**What follows is an excerpt from Chad and Brian’s forthcoming special issue in Christian Scholar’s Review on Play.
In late October of 2019, Calvin University and Hope College co-hosted the Second Global Congress on Sport and Christianity. More than 250 people from 25 countries and almost 40 states traveled to Calvin’s campus for the event, with another 4500 locals on site for the public keynote address given by Tim Tebow. Attendees included athletes, coaches, physical educators, athletic directors, media members, pastors, ministry leaders, and scholars from disciplines as different as kinesiology, communication, English, sociology, business management, and theology. All attendees joined for conversation on the variety of intersections between sport, broadly conceived, and Christianity, with its many different faces.
Amid the 10 keynote addresses and 100 breakout session presentations were a small handful of papers on something fundamental to sport experiences—the phenomenon of play. If sports are games or game-like experiences of physical activity, we engage in them because they induce play or playfulness. If sports were not fundamentally playful and, relatedly, fun, they would cease to exist. The connection between sport and play, then, is obvious and deep. We participate in sport (we “play” sports, in common vernacular) because we often experience play when doing so. This connection was not lost on the scholars who presented on play.
From this small group of scholars came the idea for this special issue of the Christian Scholar’s Review. Play is fundamental to our sport experiences. Indeed, play is fundamental to many of our experiences in life, and it often infuses our hopes and dreams. Thus, the scholarship presented at the Second Global Congress on Sport and Christianity related to play encouraged us to explore the topic further. We are far from the first to do so, and we will not be the last. We are attempting to provide a unique angle, and the Christian Scholar’s Review readership constitutes a special audience for explorations that seek to connect the proliferation of play scholarship across the disciplines to particularly Christian concerns.
Play is central to the human experience. Neither age nor location nor time prevents or precludes play. We are all play-capable throughout our lives—from the moments of awe, wonder, and glory just like the Christ child to the moments of laughter and surprise just like Abraham and Sarah at the birth of their child near the end of their lives. Play can overtake us at seemingly any time and at seemingly any place. Play is ubiquitous.
Despite its salience, play is not an easy concept to define. Many scholars have noted it in their writings, and they have done so in different ways. Plato and Aristotle spoke of play as it relates to childhood. The term they use, paidia, has a strong etymological connection to their word for education, paideia. The latter word refers to the development of the child. Play, in that sense, is very much like the ideal process of educational systems. It’s how they exist: they grow, learn, and mature with innocence and, hopefully, joy. This connection led Bernard Suits, a philosopher of play and games who is cited in a few of this issue’s articles, to call himself a “paidiatrician.” How clever! How playful!

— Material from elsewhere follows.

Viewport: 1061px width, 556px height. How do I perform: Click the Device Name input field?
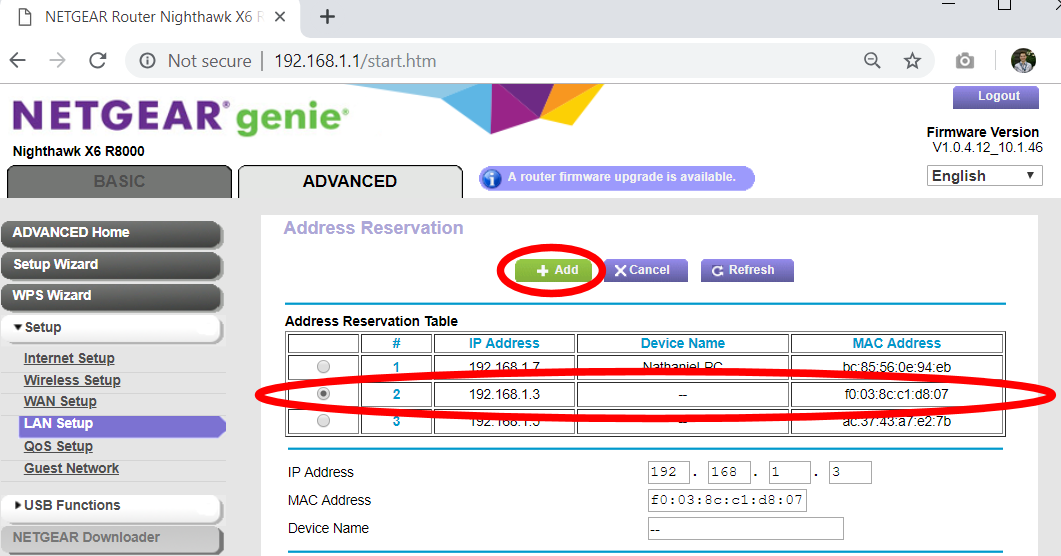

Play is much more than the activity of the child. Plato and Aristotle knew this, and so did the many scholars whose work stems from theirs. Many subsequent thinkers alluded to play, but only in passing and as it fit their greater ends. It wasn’t until Dutch cultural historian Johan Huizinga presented a series of lectures to the Warburg Institute in London in 1937 on play, linguistics, and culture, that anyone had systematized an intellectual exploration of the play phenomenon. These presentations caught the fancy of Huizinga’s audience, and he expanded it into a book the following year titled, Homo Ludens: A Study of the Play-Element in Culture. In Homo Ludens, a text cited in each of the articles in this issue, Huizinga made the case that play is the foundation of culture. In doing so, he encouraged further intellectual exploration of play.
In the years since, play scholarship has proliferated. The study of play has interested scholars from all across the academic gamut: education, philosophy, sociology, psychology, biology, cultural studies, fine art, history, and neuroscience, just to name a few. The pile of scholarly literature on play has grown from a molehill to a mountain over the last half century. In some ways, the fundamental nature of play makes it accessible as an experience to all scholars, relevant therefore in any discipline.